[Information supplied — start]

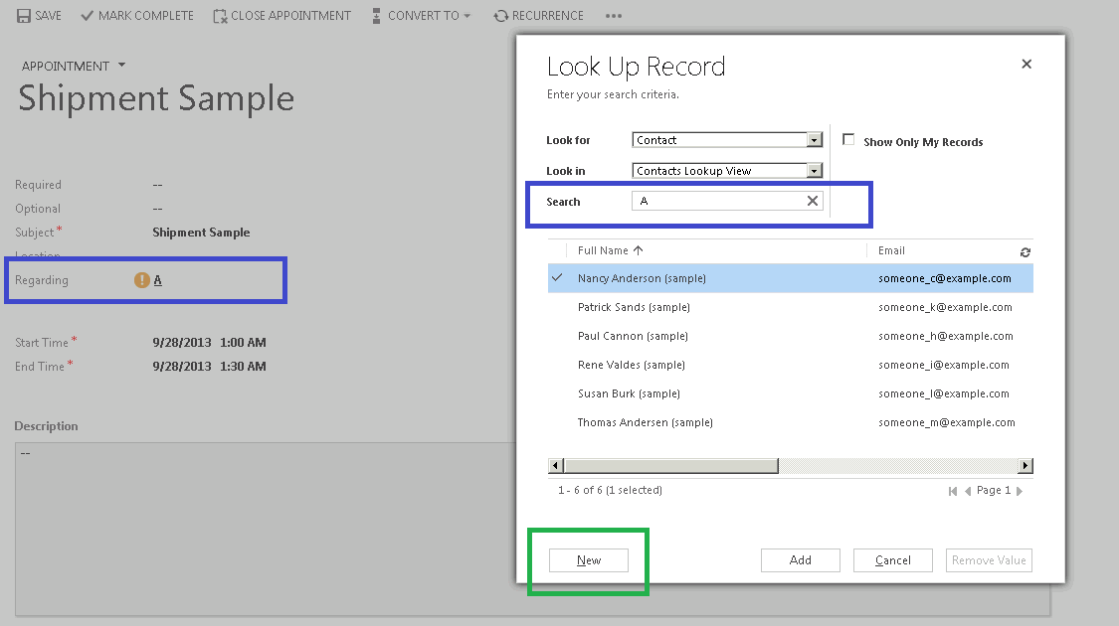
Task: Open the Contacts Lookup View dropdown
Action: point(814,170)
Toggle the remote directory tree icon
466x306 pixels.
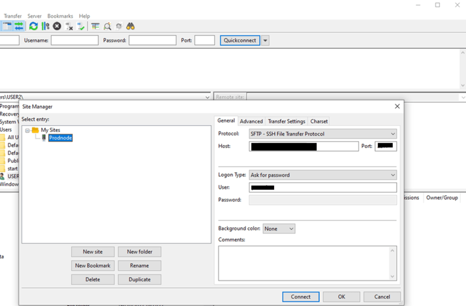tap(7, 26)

[Information supplied — finish]
[Information supplied — start]

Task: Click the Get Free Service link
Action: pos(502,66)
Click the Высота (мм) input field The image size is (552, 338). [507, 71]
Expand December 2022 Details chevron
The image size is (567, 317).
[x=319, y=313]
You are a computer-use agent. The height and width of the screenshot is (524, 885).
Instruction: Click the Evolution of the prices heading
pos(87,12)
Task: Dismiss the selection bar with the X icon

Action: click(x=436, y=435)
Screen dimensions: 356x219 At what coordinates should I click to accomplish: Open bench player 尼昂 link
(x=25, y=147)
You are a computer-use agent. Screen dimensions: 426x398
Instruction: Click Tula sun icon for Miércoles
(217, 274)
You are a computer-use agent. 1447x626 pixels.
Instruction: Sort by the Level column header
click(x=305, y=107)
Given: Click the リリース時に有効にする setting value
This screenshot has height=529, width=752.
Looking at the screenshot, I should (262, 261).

[Information supplied — finish]
[Information supplied — start]

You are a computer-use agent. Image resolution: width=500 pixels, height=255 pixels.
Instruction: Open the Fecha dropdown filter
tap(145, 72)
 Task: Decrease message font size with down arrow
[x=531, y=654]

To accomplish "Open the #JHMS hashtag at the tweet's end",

[Information supplied — finish]

> **Exercise requirements**: When you reach the line holding "Task: Decrease message" in the records above, begin reproducing exactly, stop after the line holding "the #JHMS hashtag", and output nothing else.

> **Answer to this task**:
 Task: Decrease message font size with down arrow
[x=531, y=654]

To accomplish "Open the #JHMS hashtag at the tweet's end",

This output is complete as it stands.